Personal information
- Full name: Przemysław Pitry
- Date of birth: 11 September 1981 (age 44)
- Place of birth: Pszczyna, Poland
- Height: 1.85 m (6 ft 1 in)
- Positions: Centre-back; forward;

Team information
- Current team: Stal-Śrubiarnia Żywiec
- Number: 17

Youth career
- LKS Pszczyna
- Iskra Pszczyna
- GKS Tychy
- Iskra Pszczyna

Senior career*
- Years: Team / Apps / (Gls)
- 2004–2005: Zagłębie Sosnowiec / 28 / (13)
- 2006: Amica Wronki / 10 / (1)
- 2006–2008: Lech Poznań / 54 / (7)
- 2008–2010: Górnik Zabrze / 51 / (6)
- 2010–2015: GKS Katowice / 158 / (32)
- 2015–2018: Górnik Łęczna / 62 / (8)
- 2018–2019: Rymer Rybnik / 17 / (14)
- 2019–2025: LKS Jawiszowice / 135 / (31)
- 2025–: Stal-Śrubiarnia Żywiec / 22 / (3)

Managerial career
- 2019–2022: LKS Jawiszowice (player-manager)
- 2020–2022: GKS Tychy (U17)
- 2022: GKS Tychy (caretaker)
- 2023: GKS Tychy (caretaker)
- 2023–2024: GKS Tychy (U19)

= Przemysław Pitry =

Polish footballer and manager

Przemysław Pitry (born 11 September 1981) is a Polish professional footballer and manager, currently playing for V liga Silesia club Stal-Śrubiarnia Żywiec.

==Club career==
Pitry also played for Zagłębie Sosnowiec and Amica Wronki.

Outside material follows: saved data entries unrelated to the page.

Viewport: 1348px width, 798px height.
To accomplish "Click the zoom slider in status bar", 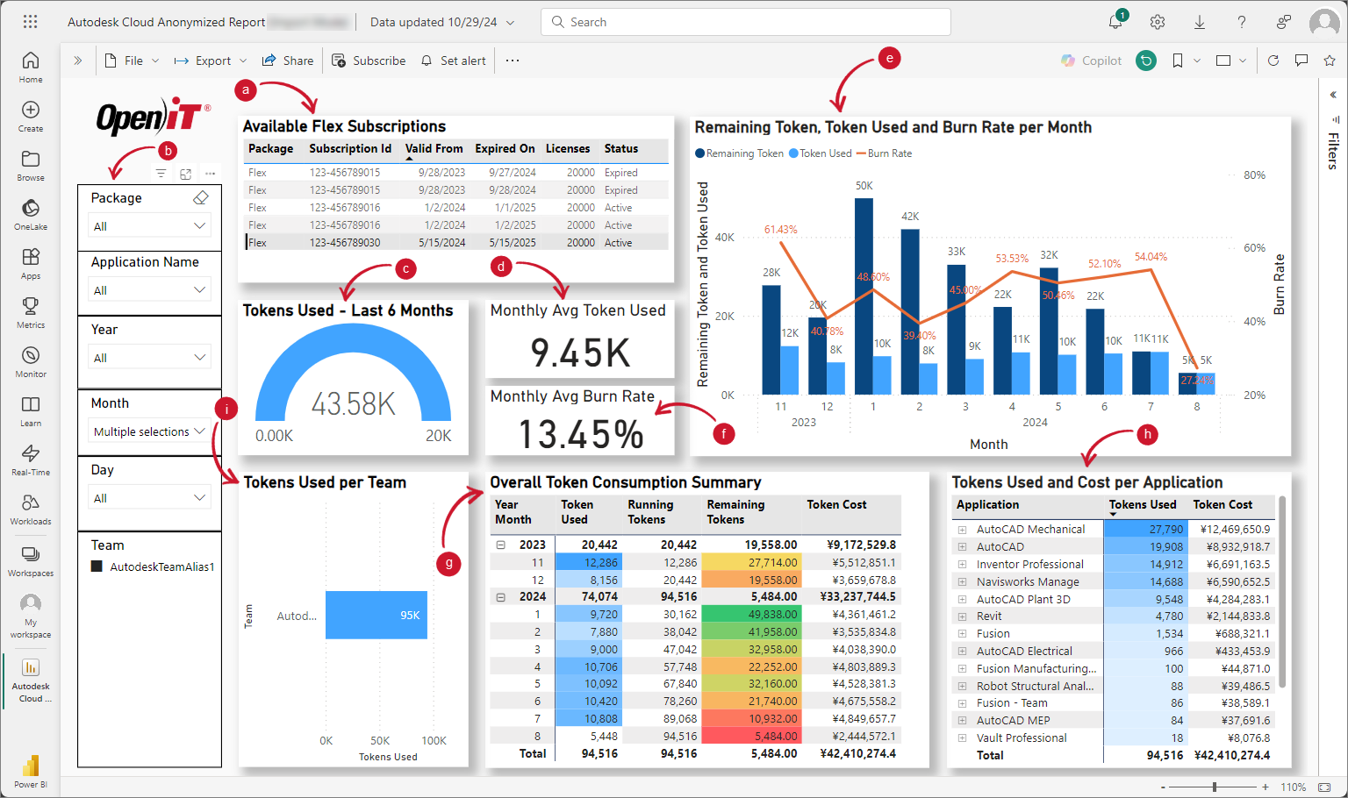I will tap(1215, 787).
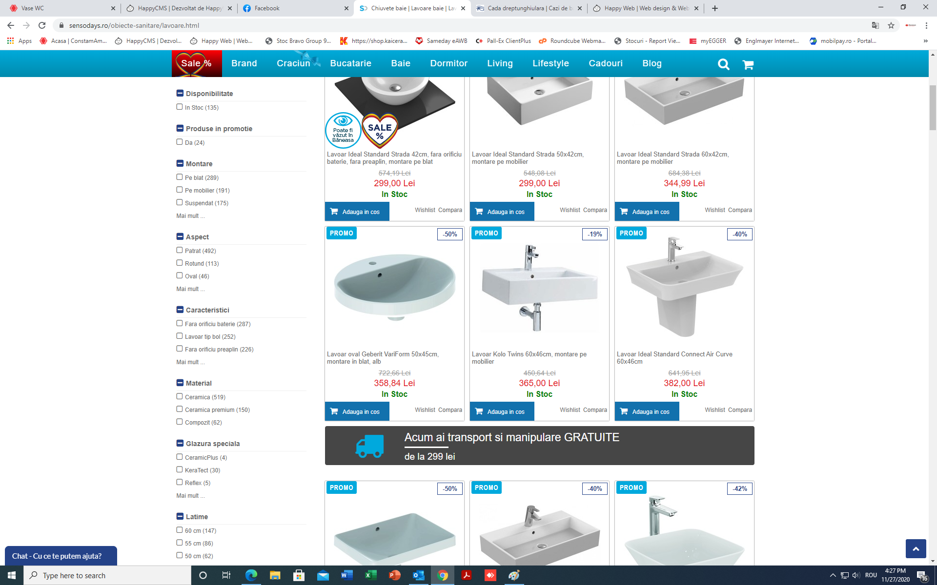The width and height of the screenshot is (937, 585).
Task: Open Excel from the Windows taskbar
Action: coord(370,575)
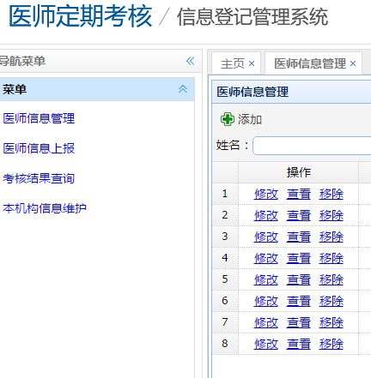Switch to the 主页 tab
371x378 pixels.
(233, 63)
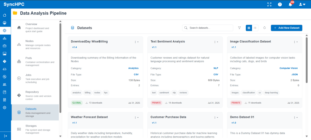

On 5 October 2018, Pitry signed for Rymer Rybnik. In the summer of 2019, Pitry joined LKS Jawiszowice. The club announced on 16 December 2019, that Pitry would be the club's new manager.

==International career==
Pitry was called up to the Poland national team, but has not played in any official game so far. His only game in a Polish jersey was a charity game versus Górny Śląsk in December 2006.